PROVIDED RECORDS: Begin
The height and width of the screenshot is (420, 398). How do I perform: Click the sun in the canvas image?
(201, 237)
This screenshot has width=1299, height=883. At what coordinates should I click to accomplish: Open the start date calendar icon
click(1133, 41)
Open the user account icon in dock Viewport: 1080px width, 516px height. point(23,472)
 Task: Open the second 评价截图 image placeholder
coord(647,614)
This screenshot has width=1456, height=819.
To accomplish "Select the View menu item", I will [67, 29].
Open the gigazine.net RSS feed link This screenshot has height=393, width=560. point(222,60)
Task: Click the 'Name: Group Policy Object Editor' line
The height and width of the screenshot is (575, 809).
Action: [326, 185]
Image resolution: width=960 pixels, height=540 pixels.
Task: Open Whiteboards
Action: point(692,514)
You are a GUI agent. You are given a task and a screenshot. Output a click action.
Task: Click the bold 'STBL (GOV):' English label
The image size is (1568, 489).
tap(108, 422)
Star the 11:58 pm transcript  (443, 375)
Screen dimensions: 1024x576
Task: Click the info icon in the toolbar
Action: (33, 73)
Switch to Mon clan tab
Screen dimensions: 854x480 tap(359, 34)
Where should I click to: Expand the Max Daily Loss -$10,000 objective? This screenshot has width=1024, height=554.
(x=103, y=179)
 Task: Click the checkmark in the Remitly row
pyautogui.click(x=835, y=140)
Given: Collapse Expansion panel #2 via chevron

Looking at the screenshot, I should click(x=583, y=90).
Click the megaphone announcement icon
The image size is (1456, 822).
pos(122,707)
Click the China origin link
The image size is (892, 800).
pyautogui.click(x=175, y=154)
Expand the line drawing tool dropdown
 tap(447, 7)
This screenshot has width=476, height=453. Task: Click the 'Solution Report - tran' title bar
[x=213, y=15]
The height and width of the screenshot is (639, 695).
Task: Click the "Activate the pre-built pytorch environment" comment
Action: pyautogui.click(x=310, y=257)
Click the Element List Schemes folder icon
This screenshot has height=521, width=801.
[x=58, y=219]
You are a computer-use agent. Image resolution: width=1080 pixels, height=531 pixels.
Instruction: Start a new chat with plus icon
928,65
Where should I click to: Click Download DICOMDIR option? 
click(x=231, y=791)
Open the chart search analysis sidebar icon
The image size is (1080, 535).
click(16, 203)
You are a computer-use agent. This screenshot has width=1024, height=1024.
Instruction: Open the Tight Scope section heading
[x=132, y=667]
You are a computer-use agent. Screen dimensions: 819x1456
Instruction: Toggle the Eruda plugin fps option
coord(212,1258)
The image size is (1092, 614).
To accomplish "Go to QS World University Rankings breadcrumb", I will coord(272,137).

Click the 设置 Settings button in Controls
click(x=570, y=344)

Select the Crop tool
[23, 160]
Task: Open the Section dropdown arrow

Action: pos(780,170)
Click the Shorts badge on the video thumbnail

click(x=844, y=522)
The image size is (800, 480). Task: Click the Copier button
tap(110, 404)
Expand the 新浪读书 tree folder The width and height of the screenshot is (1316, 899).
PROVIDED RECORDS: End
**TASK INSTRUCTIONS:**
Reproduce the entries exactly. Every word has to stay the same.

**ANSWER TO THE EXERCISE:**
The height and width of the screenshot is (420, 398). How do I perform: Click the sun in the canvas image?
(201, 237)
This screenshot has width=1299, height=883. At what coordinates should I click to accomplish: Open the start date calendar icon
click(1133, 41)
Open the user account icon in dock Viewport: 1080px width, 516px height. point(23,472)
 Task: Open the second 评价截图 image placeholder
coord(647,614)
This screenshot has width=1456, height=819.
To accomplish "Select the View menu item", I will [67, 29].
Open the gigazine.net RSS feed link This screenshot has height=393, width=560. point(222,60)
Task: Click the 'Name: Group Policy Object Editor' line
The height and width of the screenshot is (575, 809).
Action: [326, 185]
Image resolution: width=960 pixels, height=540 pixels.
Task: Open Whiteboards
Action: point(692,514)
You are a GUI agent. You are given a task and a screenshot. Output a click action.
Task: Click the bold 'STBL (GOV):' English label
The image size is (1568, 489).
tap(108, 422)
Star the 11:58 pm transcript  (443, 375)
Screen dimensions: 1024x576
Task: Click the info icon in the toolbar
Action: (33, 73)
Switch to Mon clan tab
Screen dimensions: 854x480 tap(359, 34)
Where should I click to: Expand the Max Daily Loss -$10,000 objective? This screenshot has width=1024, height=554.
(x=103, y=179)
 Task: Click the checkmark in the Remitly row
pyautogui.click(x=835, y=140)
Given: Collapse Expansion panel #2 via chevron

Looking at the screenshot, I should click(x=583, y=90).
Click the megaphone announcement icon
The image size is (1456, 822).
pos(122,707)
Click the China origin link
The image size is (892, 800).
pyautogui.click(x=175, y=154)
Expand the line drawing tool dropdown
 tap(447, 7)
This screenshot has width=476, height=453. Task: Click the 'Solution Report - tran' title bar
[x=213, y=15]
The height and width of the screenshot is (639, 695).
Task: Click the "Activate the pre-built pytorch environment" comment
Action: pyautogui.click(x=310, y=257)
Click the Element List Schemes folder icon
This screenshot has height=521, width=801.
[x=58, y=219]
You are a computer-use agent. Image resolution: width=1080 pixels, height=531 pixels.
Instruction: Start a new chat with plus icon
928,65
Where should I click to: Click Download DICOMDIR option? 
click(x=231, y=791)
Open the chart search analysis sidebar icon
The image size is (1080, 535).
click(16, 203)
You are a computer-use agent. This screenshot has width=1024, height=1024.
Instruction: Open the Tight Scope section heading
[x=132, y=667]
You are a computer-use agent. Screen dimensions: 819x1456
Instruction: Toggle the Eruda plugin fps option
coord(212,1258)
The image size is (1092, 614).
To accomplish "Go to QS World University Rankings breadcrumb", I will coord(272,137).

Click the 设置 Settings button in Controls
click(x=570, y=344)

Select the Crop tool
[23, 160]
Task: Open the Section dropdown arrow

Action: pos(780,170)
Click the Shorts badge on the video thumbnail

click(x=844, y=522)
The image size is (800, 480). Task: Click the Copier button
tap(110, 404)
Expand the 新浪读书 tree folder The width and height of the screenshot is (1316, 899).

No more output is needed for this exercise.